__Aim of the exercise__
Match the string "This" against each line below, and copy every line that matches.

__Data to use__
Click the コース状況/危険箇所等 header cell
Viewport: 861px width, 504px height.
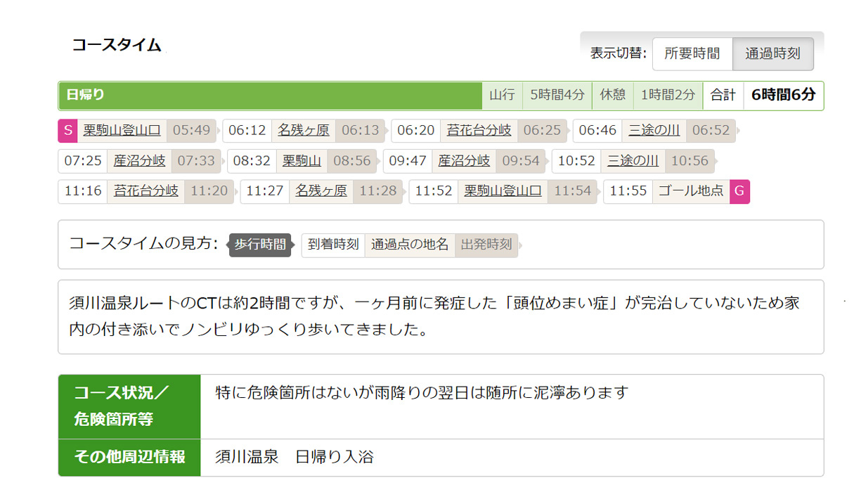(x=129, y=406)

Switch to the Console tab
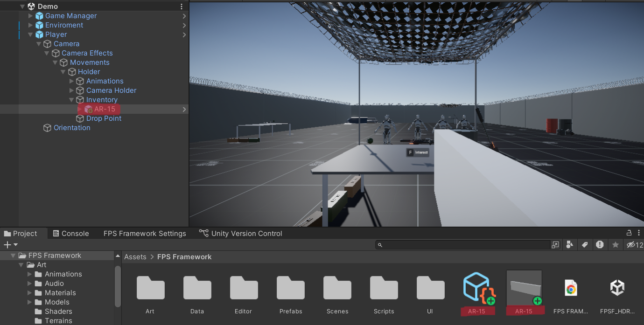click(70, 234)

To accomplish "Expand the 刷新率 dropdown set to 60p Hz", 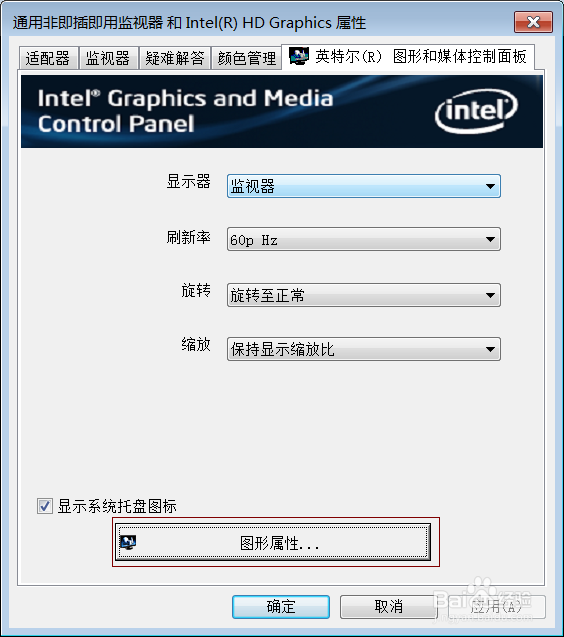I will coord(364,239).
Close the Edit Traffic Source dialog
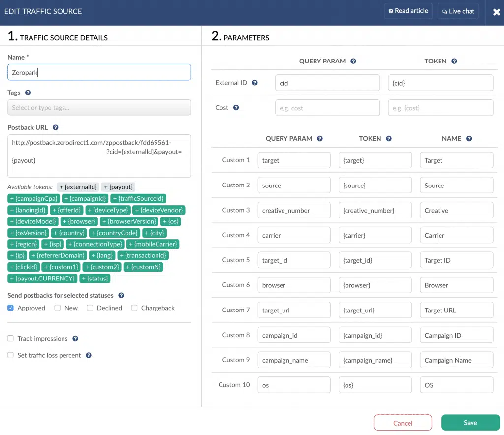 [x=496, y=12]
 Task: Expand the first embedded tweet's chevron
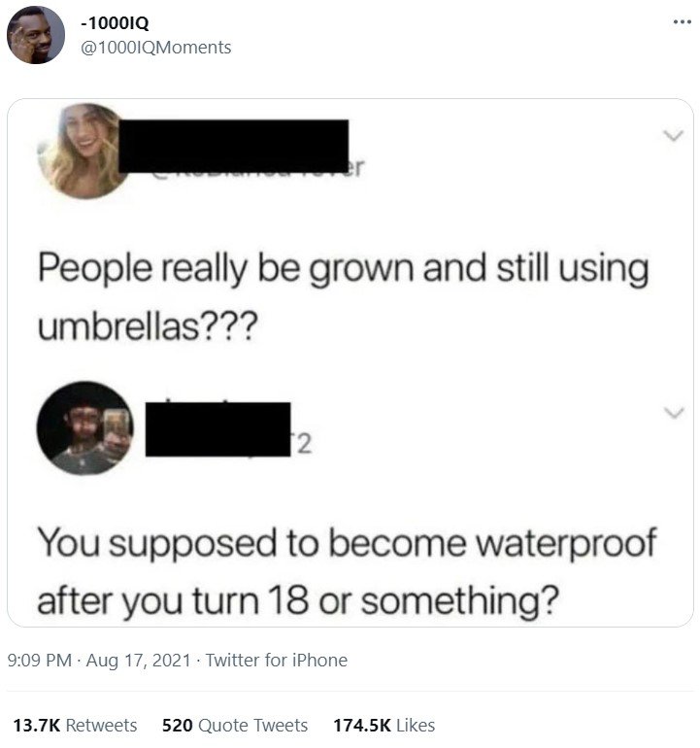coord(673,135)
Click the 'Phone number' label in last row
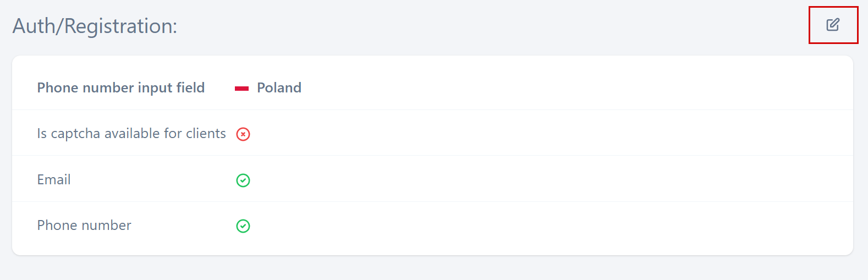Screen dimensions: 868x280 coord(84,226)
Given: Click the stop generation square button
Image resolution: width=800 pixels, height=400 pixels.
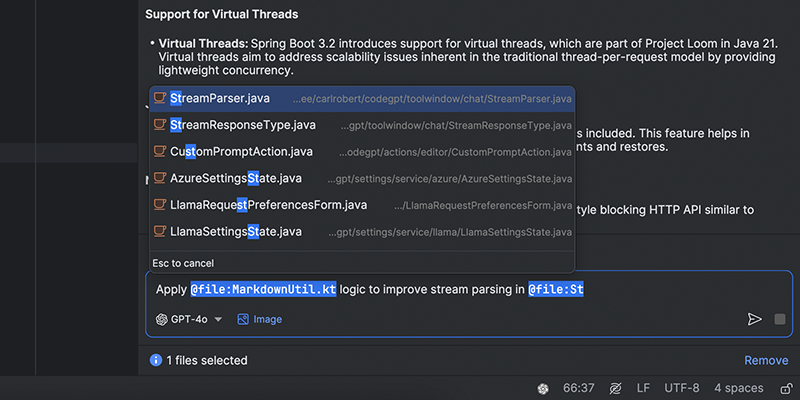Looking at the screenshot, I should coord(780,319).
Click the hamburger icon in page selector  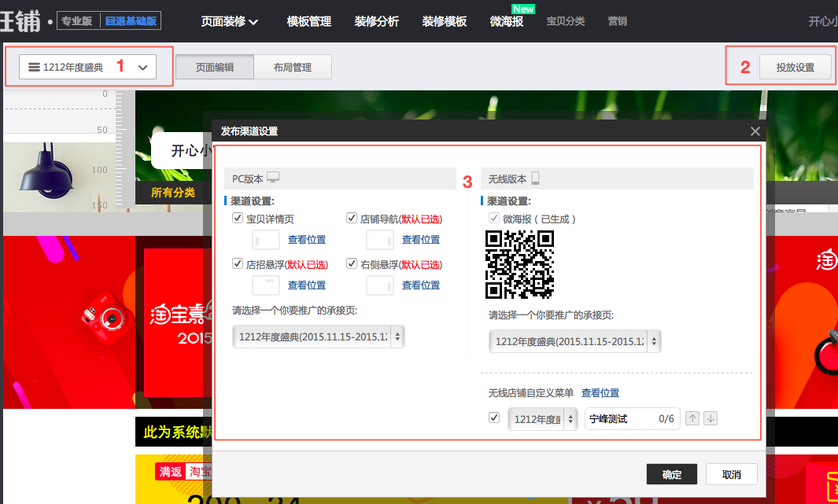[x=33, y=67]
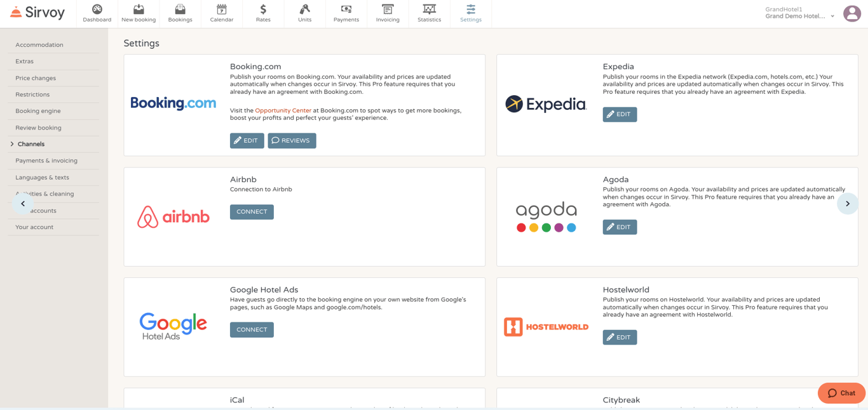The width and height of the screenshot is (868, 410).
Task: Open the Units section
Action: 304,13
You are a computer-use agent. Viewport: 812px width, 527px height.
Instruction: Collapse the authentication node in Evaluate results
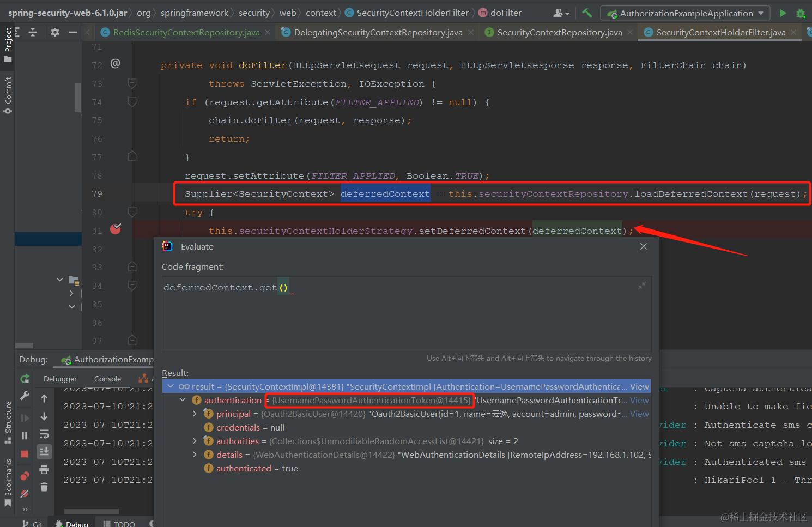(183, 399)
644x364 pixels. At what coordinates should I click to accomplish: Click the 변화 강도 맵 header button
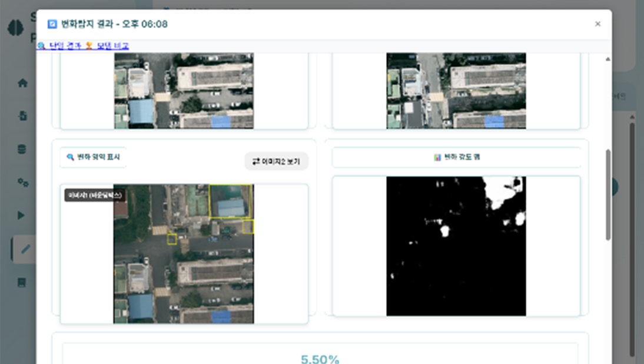tap(456, 157)
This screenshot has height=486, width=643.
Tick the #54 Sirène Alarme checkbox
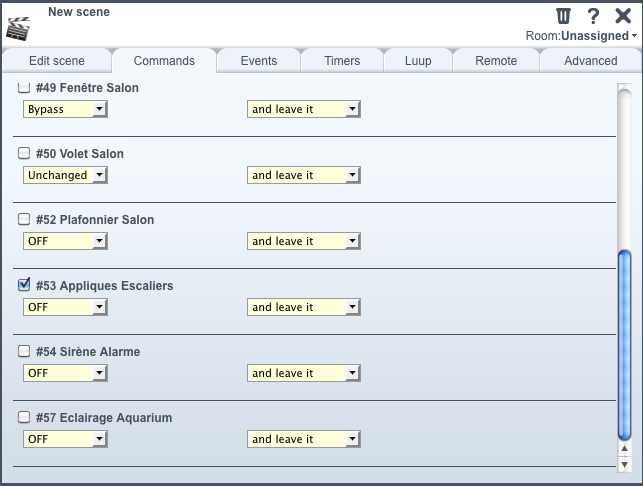[24, 351]
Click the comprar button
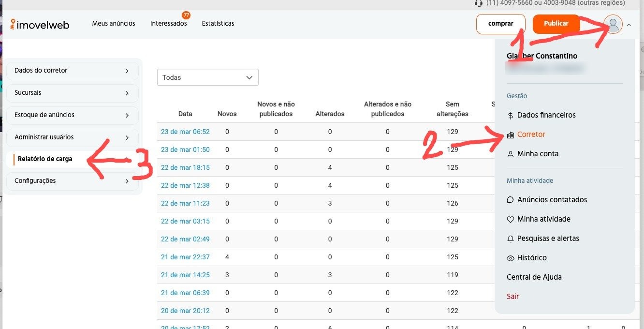The image size is (644, 329). tap(500, 24)
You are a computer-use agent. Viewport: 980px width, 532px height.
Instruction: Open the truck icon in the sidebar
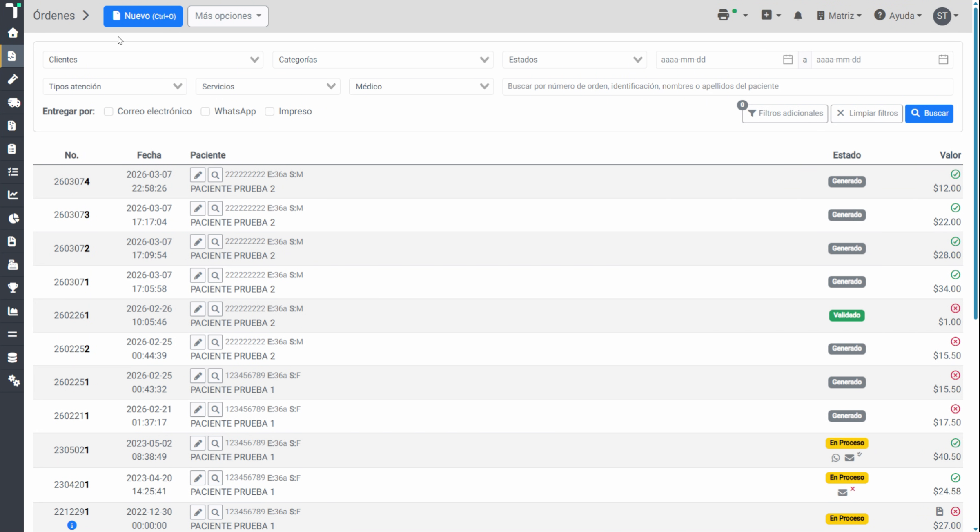click(13, 103)
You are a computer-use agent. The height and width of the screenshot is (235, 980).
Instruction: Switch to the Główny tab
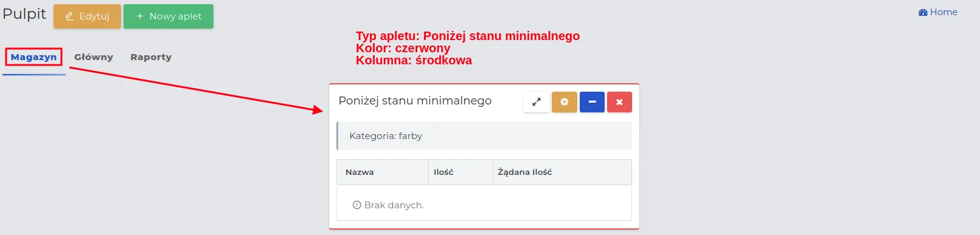[94, 57]
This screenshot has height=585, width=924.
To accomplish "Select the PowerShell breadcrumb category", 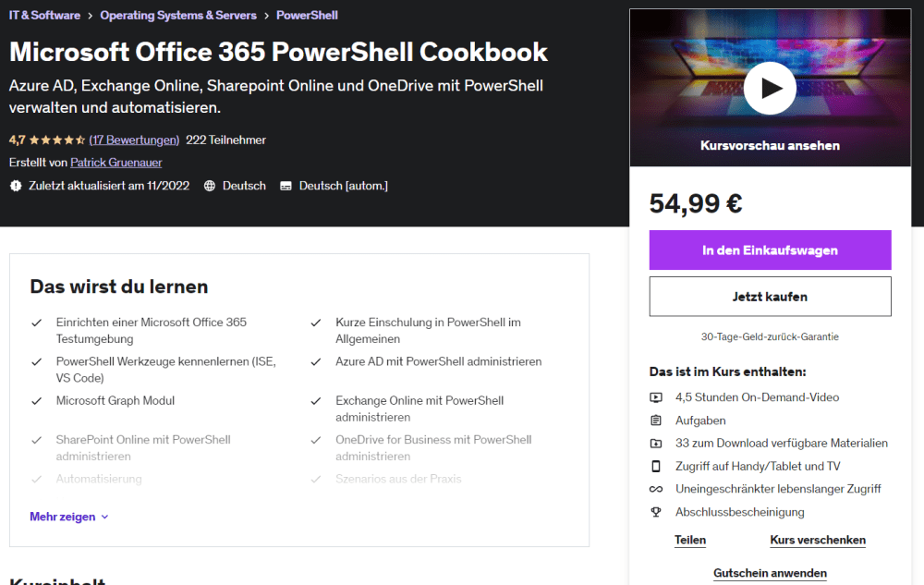I will click(x=307, y=16).
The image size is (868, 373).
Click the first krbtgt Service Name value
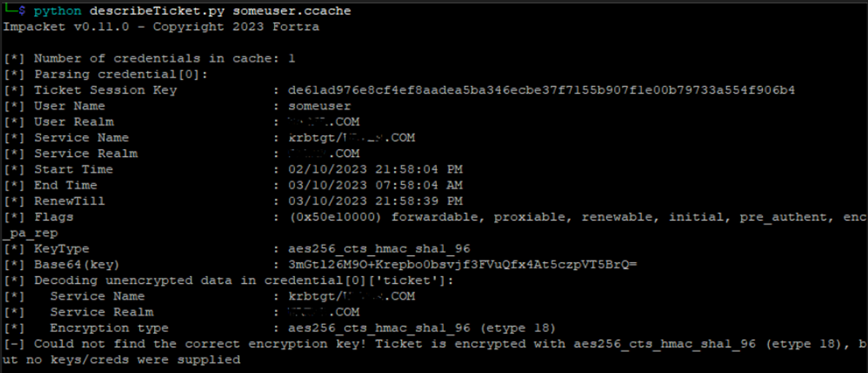(352, 138)
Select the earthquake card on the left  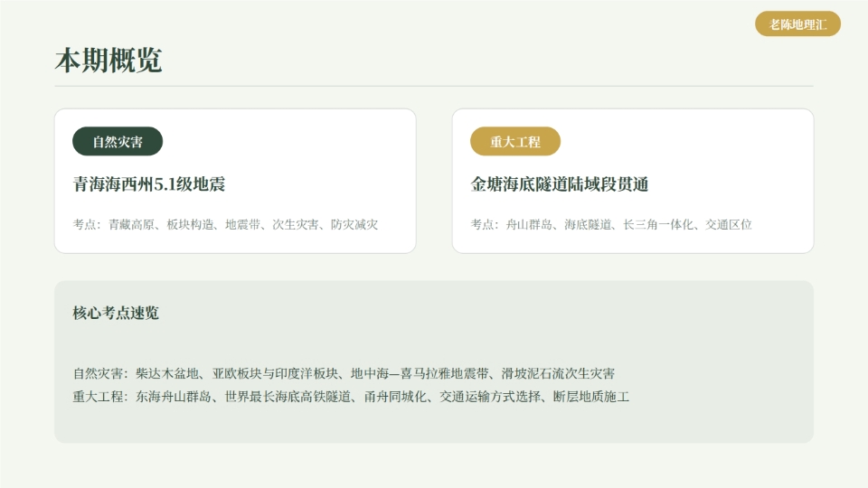[235, 181]
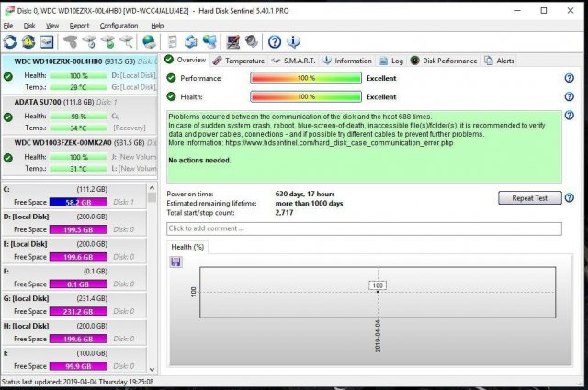Screen dimensions: 588x390
Task: Switch to the S.M.A.R.T. tab
Action: pyautogui.click(x=294, y=61)
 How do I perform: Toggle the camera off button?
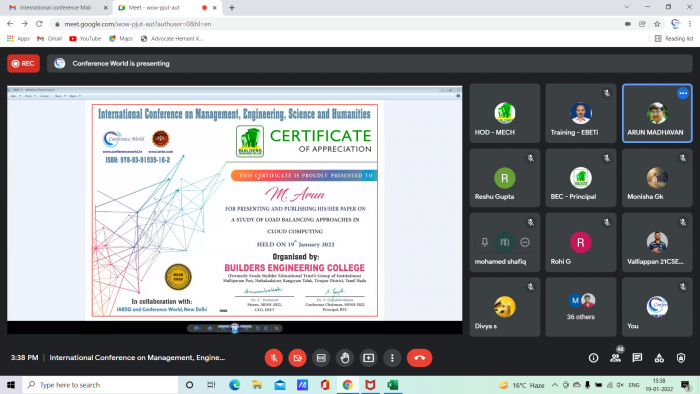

__Solved problem__
This screenshot has height=486, width=643.
This screenshot has height=585, width=924.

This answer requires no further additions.